» REQUIREMENT:
From the text on EU agrifood policy, list every recommendation of the Strategic Dialogue on the Future of EU Agriculture report that the Commission's Vision did not follow up.

» PROVIDED TEXT:
══════

With the broader objective of strengthening short food supply chains, the Commission announced an upcoming legal proposal to strengthen the role of public procurement and a targeted review of EU school schemes. Additional proposals will include an initiative to accelerate the access for biopesticides, implementation of the recommendations of the High-level Group on Wine throughout 2025 and a long-term vision for the EU livestock sector. EU dependencies on key import proteins supply and fertilisers will also be addressed. While the revision of the Unfair Trade Practices and Common Market Organisation regulation will continue, the reference to consumers policy is made mainly when it comes to access to trustworthy information.
Certain recommendations included in the Strategic Dialogue on the Future of EU Agriculture report were not followed up in the Commission’s Vision. Those include supporting a transition towards more plant-based food options, advancing towards sustainable food systems, including by enhancing sustainable healthy diets and food reformulation, updating EU food labelling legislation, evaluating marketing to children (by 2026), providing fiscal tools to make sustainable food more affordable. Instead, the Commission announced a yearly Food Dialogue to (re)discuss pressing food-related matters. To support this dialogue, the Commission will launch a study on the impact of the consumption of “ultra-processed foods”.
Connectivity in rural areas, digital systems, innovation and R&I will be the priorities of the Commission’ course of action for this mandate, as it hopes “to complete the legislative procedure for the Commission’s New Genomic Techniques (NGTs) proposal and to implement the legislation fast”. The new Bioeconomy Strategy, to be presented by the end of 2025, will also accelerate the commercialisation of bio-based and circular solutions.
What’s next?
Following the publication of the Competitiveness Compass, which reiterated the EU commitment to carbon neutrality by 2050 via simplification, other upcoming proposals will further shape agrifood related policies. The First Omnibus package on sustainability and the Second Omnibus package on investment simplification, both planned for 26 February 2025, as per the latest College agenda, will streamline various pieces of legislation. The simplification dimension will be directed towards the goal “of reducing administrative burdens by at least 25%, and at least 35% for SMEs”, including an annual plan of evaluations and fitness checks. The Clean Industrial Deal, planned for the same day, will then be at the heart of the EU collaborative plan for decarbonisation, sustainability and competitiveness, in the framework of the European Green Deal.
In the second quarter of 2025, the European Commission will then present the Common Agricultural Policy simplification package to “further address sources of complexity and excessive administrative burden for national administrations and farmers”.

══════

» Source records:

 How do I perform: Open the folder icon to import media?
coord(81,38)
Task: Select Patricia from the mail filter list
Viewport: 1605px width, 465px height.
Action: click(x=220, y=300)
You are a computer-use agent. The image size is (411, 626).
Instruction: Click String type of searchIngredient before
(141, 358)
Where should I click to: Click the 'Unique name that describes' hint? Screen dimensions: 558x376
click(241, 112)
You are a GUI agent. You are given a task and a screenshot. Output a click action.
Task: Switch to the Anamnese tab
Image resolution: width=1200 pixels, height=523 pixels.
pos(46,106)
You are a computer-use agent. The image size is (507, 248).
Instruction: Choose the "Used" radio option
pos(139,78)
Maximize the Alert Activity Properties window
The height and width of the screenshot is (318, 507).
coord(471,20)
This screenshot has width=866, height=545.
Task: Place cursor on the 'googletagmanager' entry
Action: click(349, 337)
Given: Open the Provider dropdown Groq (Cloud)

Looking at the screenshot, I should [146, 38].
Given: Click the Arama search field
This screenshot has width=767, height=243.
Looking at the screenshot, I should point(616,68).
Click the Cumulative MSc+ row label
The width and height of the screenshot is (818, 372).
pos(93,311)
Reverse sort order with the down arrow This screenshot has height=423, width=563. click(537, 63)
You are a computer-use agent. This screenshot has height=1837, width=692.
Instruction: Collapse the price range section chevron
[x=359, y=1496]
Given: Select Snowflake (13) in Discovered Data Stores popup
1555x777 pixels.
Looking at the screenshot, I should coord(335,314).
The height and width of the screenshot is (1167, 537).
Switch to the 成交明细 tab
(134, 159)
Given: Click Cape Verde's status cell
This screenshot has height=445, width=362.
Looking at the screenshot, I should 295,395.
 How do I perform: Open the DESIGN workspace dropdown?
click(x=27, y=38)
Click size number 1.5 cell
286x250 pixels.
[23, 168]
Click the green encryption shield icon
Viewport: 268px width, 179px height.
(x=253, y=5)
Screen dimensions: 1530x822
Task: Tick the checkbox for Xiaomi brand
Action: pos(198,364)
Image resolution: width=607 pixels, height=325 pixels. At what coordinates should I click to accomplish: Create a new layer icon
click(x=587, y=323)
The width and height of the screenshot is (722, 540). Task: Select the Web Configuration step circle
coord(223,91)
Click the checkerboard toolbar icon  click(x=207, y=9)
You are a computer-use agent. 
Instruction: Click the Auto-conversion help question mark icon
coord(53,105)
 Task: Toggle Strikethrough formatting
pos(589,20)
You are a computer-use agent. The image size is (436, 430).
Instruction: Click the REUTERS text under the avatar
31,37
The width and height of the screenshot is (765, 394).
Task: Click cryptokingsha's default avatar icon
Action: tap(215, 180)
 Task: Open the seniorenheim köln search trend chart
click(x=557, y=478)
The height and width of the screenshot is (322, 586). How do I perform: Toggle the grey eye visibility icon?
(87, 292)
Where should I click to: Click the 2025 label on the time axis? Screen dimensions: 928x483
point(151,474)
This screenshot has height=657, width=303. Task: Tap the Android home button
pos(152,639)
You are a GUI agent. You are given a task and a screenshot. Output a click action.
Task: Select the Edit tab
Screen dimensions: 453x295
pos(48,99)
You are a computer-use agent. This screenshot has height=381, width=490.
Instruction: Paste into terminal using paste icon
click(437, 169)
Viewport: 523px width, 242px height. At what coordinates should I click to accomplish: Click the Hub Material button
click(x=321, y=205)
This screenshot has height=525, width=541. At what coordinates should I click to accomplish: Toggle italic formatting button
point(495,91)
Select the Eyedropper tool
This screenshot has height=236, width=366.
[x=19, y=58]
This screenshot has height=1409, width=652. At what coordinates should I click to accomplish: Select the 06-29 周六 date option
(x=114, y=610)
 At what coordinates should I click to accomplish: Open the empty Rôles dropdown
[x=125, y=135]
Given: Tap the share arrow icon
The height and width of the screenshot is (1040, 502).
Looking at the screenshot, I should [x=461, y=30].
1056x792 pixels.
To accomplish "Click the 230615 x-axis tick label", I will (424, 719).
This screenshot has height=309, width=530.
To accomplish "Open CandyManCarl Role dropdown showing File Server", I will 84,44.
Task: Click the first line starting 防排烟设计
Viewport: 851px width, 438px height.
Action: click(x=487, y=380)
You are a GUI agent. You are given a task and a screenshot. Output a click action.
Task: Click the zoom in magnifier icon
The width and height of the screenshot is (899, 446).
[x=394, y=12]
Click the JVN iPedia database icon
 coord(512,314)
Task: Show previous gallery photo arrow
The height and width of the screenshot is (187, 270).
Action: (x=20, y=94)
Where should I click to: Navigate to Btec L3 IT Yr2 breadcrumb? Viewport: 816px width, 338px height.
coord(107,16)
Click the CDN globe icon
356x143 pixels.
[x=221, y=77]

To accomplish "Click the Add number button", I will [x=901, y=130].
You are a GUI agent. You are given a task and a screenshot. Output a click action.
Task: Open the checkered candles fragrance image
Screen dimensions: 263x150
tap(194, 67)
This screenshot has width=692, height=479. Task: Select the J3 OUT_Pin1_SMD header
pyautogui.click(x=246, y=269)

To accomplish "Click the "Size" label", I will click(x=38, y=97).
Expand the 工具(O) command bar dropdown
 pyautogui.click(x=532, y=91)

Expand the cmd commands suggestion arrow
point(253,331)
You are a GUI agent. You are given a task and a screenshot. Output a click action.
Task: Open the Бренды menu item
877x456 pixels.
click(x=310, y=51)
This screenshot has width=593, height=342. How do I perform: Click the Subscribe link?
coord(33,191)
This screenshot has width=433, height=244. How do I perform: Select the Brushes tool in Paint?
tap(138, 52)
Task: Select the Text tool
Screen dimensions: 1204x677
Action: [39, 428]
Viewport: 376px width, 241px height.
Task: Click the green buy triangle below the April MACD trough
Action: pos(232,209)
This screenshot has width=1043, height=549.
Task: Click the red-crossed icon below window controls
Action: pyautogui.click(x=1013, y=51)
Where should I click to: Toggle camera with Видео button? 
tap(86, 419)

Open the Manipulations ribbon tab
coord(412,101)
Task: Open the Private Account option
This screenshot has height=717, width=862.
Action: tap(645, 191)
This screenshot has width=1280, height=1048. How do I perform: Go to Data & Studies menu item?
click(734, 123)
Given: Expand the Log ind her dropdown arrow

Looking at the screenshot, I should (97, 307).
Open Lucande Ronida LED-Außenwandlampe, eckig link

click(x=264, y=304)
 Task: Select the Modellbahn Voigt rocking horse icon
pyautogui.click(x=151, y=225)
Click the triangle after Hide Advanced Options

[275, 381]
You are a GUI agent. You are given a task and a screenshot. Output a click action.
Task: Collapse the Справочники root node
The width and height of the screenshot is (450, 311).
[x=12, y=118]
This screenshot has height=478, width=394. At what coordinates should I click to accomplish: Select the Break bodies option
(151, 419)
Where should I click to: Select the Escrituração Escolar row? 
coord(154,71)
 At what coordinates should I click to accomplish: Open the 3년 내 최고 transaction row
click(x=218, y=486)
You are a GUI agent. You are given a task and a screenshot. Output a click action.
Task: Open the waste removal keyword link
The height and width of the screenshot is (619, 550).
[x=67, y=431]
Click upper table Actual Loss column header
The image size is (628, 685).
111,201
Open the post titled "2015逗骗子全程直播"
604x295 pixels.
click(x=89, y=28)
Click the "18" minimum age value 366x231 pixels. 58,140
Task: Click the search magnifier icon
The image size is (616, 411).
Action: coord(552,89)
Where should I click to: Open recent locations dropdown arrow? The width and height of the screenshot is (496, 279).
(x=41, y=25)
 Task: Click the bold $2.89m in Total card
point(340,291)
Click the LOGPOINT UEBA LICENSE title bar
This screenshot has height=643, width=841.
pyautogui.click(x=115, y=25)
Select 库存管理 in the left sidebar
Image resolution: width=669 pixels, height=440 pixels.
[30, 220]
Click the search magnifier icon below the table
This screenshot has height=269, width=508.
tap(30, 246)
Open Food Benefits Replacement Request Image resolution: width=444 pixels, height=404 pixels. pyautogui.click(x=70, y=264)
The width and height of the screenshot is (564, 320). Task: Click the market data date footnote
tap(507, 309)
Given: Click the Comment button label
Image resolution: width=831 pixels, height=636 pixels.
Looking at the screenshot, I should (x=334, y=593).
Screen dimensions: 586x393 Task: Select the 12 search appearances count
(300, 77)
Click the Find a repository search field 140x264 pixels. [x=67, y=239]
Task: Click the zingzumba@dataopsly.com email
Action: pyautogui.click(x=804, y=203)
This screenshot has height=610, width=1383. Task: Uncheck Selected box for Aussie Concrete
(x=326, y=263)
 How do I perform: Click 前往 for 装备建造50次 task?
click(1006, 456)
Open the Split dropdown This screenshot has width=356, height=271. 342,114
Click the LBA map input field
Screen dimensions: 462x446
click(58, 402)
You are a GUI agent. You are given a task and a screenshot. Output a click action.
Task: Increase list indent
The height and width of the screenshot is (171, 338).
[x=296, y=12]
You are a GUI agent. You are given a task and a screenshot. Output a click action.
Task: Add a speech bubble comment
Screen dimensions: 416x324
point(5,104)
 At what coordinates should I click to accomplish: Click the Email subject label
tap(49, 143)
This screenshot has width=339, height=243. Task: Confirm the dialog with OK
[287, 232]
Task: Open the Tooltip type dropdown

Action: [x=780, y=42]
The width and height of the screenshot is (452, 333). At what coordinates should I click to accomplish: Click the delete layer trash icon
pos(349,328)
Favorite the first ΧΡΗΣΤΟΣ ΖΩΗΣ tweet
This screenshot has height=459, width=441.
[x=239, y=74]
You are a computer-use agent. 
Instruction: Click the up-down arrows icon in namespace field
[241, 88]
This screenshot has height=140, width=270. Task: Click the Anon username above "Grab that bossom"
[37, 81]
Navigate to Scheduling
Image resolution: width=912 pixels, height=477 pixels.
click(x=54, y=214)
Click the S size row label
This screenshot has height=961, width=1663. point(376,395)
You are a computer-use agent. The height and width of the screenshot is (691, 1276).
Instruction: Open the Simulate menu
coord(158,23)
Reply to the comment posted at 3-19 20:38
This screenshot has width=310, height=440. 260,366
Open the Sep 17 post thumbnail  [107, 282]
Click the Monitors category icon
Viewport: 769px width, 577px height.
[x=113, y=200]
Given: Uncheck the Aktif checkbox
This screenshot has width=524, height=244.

══════

» RESULT BELOW:
- Supporting a transition towards more plant-based food options
- Advancing towards sustainable food systems, including by enhancing sustainable healthy diets and food reformulation
- Updating EU food labelling legislation
- Evaluating marketing to children (by 2026)
- Providing fiscal tools to make sustainable food more affordable